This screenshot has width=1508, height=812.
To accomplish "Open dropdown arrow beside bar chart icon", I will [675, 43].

...

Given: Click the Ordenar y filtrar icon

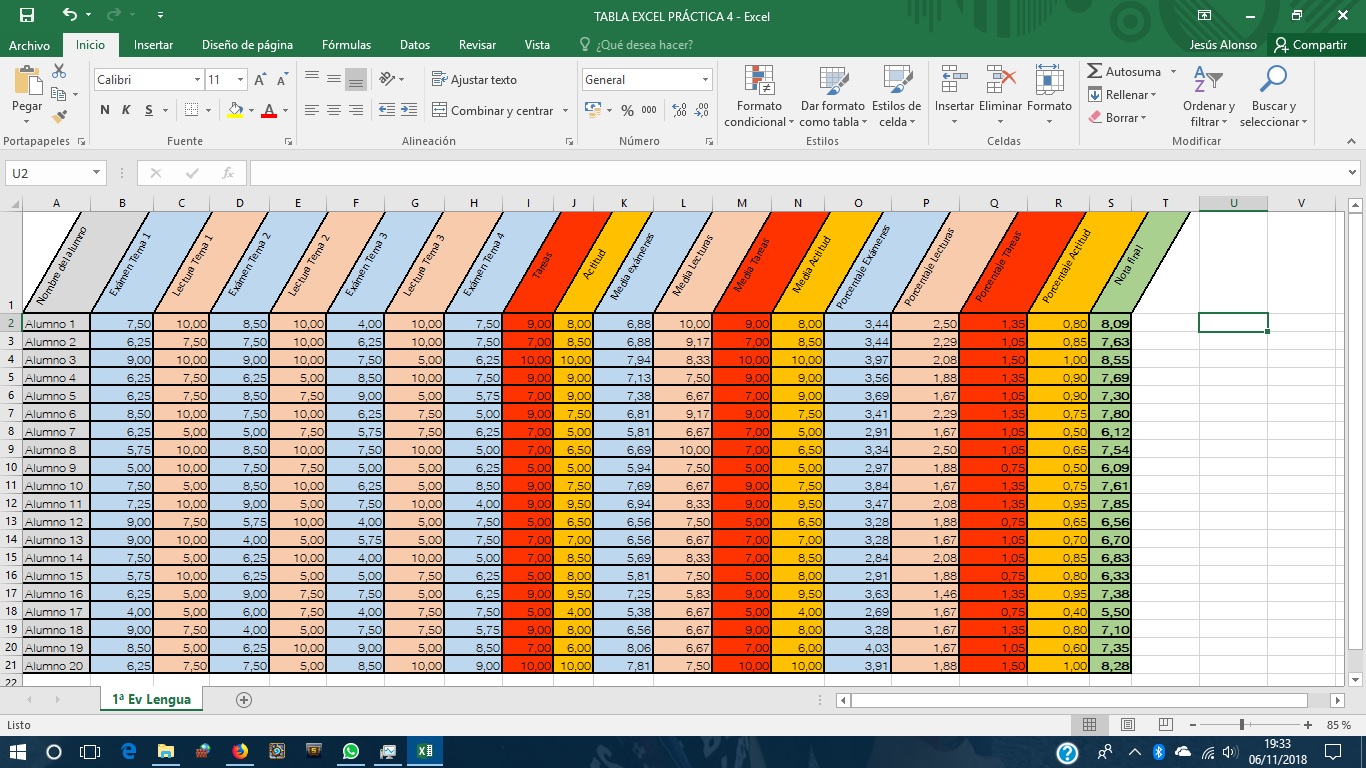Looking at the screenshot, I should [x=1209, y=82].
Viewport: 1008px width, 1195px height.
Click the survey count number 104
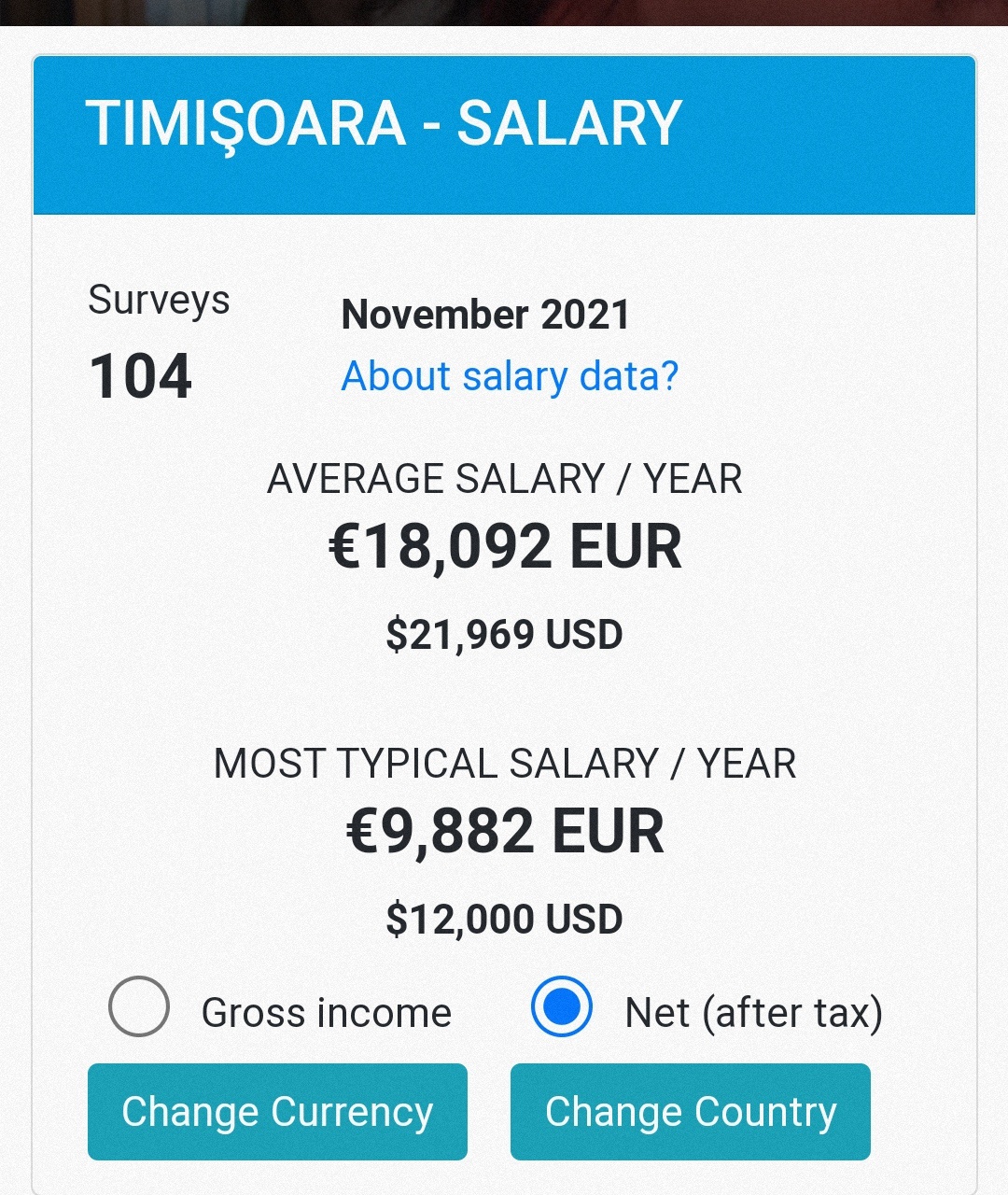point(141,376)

**Work to complete:** Rewrite the listing as a Markdown table with the columns Nr and Line. Start with the line containing "This screenshot has width=1508, height=812." and continue through the line containing "will [675, 43].". Include both of those lines, number each line in order, and skip any blank lines.

**The result:**
| Nr | Line |
|---|---|
| 1 | This screenshot has width=1508, height=812. |
| 2 | To accomplish "Open dropdown arrow beside bar chart icon", I will [675, 43]. |